RECORDS SUPPLIED:

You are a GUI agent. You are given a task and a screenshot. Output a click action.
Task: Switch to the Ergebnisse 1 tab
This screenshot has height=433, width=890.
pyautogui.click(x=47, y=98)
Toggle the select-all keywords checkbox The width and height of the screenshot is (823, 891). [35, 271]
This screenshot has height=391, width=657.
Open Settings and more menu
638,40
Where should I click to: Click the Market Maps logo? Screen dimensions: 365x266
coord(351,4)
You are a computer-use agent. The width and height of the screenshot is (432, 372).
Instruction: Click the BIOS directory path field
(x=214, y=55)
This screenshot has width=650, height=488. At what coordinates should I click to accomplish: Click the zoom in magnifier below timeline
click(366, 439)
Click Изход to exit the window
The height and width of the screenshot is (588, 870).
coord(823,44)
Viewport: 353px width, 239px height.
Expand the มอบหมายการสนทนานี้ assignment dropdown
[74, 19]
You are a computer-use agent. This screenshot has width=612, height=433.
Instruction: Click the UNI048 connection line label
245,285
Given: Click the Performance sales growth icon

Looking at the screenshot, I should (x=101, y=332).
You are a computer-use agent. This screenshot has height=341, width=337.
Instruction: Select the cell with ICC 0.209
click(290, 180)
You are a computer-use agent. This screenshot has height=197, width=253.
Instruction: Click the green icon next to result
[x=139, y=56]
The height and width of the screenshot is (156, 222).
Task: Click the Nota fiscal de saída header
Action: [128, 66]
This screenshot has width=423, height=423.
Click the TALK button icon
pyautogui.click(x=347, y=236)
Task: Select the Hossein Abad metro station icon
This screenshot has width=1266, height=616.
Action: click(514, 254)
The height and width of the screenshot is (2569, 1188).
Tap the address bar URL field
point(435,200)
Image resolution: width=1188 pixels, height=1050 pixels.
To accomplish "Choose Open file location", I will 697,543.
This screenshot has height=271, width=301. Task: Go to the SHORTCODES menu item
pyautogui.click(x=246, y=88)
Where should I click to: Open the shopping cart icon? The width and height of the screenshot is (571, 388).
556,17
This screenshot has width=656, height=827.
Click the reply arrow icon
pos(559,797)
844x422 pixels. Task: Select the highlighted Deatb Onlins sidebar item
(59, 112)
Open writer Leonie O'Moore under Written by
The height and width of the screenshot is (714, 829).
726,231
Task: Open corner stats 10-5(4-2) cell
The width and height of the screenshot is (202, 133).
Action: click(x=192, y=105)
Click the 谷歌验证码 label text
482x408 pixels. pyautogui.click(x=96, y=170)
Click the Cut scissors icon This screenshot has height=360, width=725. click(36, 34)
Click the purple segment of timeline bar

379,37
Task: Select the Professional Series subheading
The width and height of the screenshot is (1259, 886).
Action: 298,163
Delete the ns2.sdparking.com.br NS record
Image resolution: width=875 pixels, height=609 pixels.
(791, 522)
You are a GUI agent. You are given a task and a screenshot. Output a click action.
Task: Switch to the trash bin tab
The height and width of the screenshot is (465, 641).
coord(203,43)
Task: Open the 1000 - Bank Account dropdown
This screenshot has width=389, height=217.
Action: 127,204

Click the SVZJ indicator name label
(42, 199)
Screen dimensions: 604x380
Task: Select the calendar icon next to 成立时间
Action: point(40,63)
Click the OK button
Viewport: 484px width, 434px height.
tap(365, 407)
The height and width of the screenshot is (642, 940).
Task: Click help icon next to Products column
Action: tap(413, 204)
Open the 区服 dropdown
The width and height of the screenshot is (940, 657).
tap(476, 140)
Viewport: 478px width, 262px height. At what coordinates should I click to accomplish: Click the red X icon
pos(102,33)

INSTRUCTIONS FOR THE TASK: The records above are to be returned exactly as they appear.

SOLVED PROBLEM:
You are a GUI agent. You are given a task and a screenshot. Output a click action.
Task: Switch to the Ergebnisse 1 tab
This screenshot has height=433, width=890.
pyautogui.click(x=47, y=98)
Toggle the select-all keywords checkbox The width and height of the screenshot is (823, 891). [35, 271]
This screenshot has height=391, width=657.
Open Settings and more menu
638,40
Where should I click to: Click the Market Maps logo? Screen dimensions: 365x266
coord(351,4)
You are a computer-use agent. The width and height of the screenshot is (432, 372).
Instruction: Click the BIOS directory path field
(x=214, y=55)
This screenshot has width=650, height=488. At what coordinates should I click to accomplish: Click the zoom in magnifier below timeline
click(366, 439)
Click Изход to exit the window
The height and width of the screenshot is (588, 870).
coord(823,44)
Viewport: 353px width, 239px height.
Expand the มอบหมายการสนทนานี้ assignment dropdown
[74, 19]
You are a computer-use agent. This screenshot has width=612, height=433.
Instruction: Click the UNI048 connection line label
245,285
Given: Click the Performance sales growth icon

Looking at the screenshot, I should (x=101, y=332).
You are a computer-use agent. This screenshot has height=341, width=337.
Instruction: Select the cell with ICC 0.209
click(290, 180)
You are a computer-use agent. This screenshot has height=197, width=253.
Instruction: Click the green icon next to result
[x=139, y=56]
The height and width of the screenshot is (156, 222).
Task: Click the Nota fiscal de saída header
Action: [128, 66]
This screenshot has width=423, height=423.
Click the TALK button icon
pyautogui.click(x=347, y=236)
Task: Select the Hossein Abad metro station icon
This screenshot has width=1266, height=616.
Action: click(514, 254)
The height and width of the screenshot is (2569, 1188).
Tap the address bar URL field
point(435,200)
Image resolution: width=1188 pixels, height=1050 pixels.
To accomplish "Choose Open file location", I will 697,543.
This screenshot has height=271, width=301. Task: Go to the SHORTCODES menu item
pyautogui.click(x=246, y=88)
Where should I click to: Open the shopping cart icon? The width and height of the screenshot is (571, 388).
556,17
This screenshot has width=656, height=827.
Click the reply arrow icon
pos(559,797)
844x422 pixels. Task: Select the highlighted Deatb Onlins sidebar item
(59, 112)
Open writer Leonie O'Moore under Written by
The height and width of the screenshot is (714, 829).
726,231
Task: Open corner stats 10-5(4-2) cell
The width and height of the screenshot is (202, 133).
Action: click(x=192, y=105)
Click the 谷歌验证码 label text
482x408 pixels. pyautogui.click(x=96, y=170)
Click the Cut scissors icon This screenshot has height=360, width=725. click(36, 34)
Click the purple segment of timeline bar

379,37
Task: Select the Professional Series subheading
The width and height of the screenshot is (1259, 886).
Action: 298,163
Delete the ns2.sdparking.com.br NS record
Image resolution: width=875 pixels, height=609 pixels.
(791, 522)
You are a GUI agent. You are given a task and a screenshot. Output a click action.
Task: Switch to the trash bin tab
The height and width of the screenshot is (465, 641).
coord(203,43)
Task: Open the 1000 - Bank Account dropdown
This screenshot has width=389, height=217.
Action: 127,204

Click the SVZJ indicator name label
(42, 199)
Screen dimensions: 604x380
Task: Select the calendar icon next to 成立时间
Action: point(40,63)
Click the OK button
Viewport: 484px width, 434px height.
tap(365, 407)
The height and width of the screenshot is (642, 940).
Task: Click help icon next to Products column
Action: tap(413, 204)
Open the 区服 dropdown
The width and height of the screenshot is (940, 657).
tap(476, 140)
Viewport: 478px width, 262px height. At what coordinates should I click to accomplish: Click the red X icon
pos(102,33)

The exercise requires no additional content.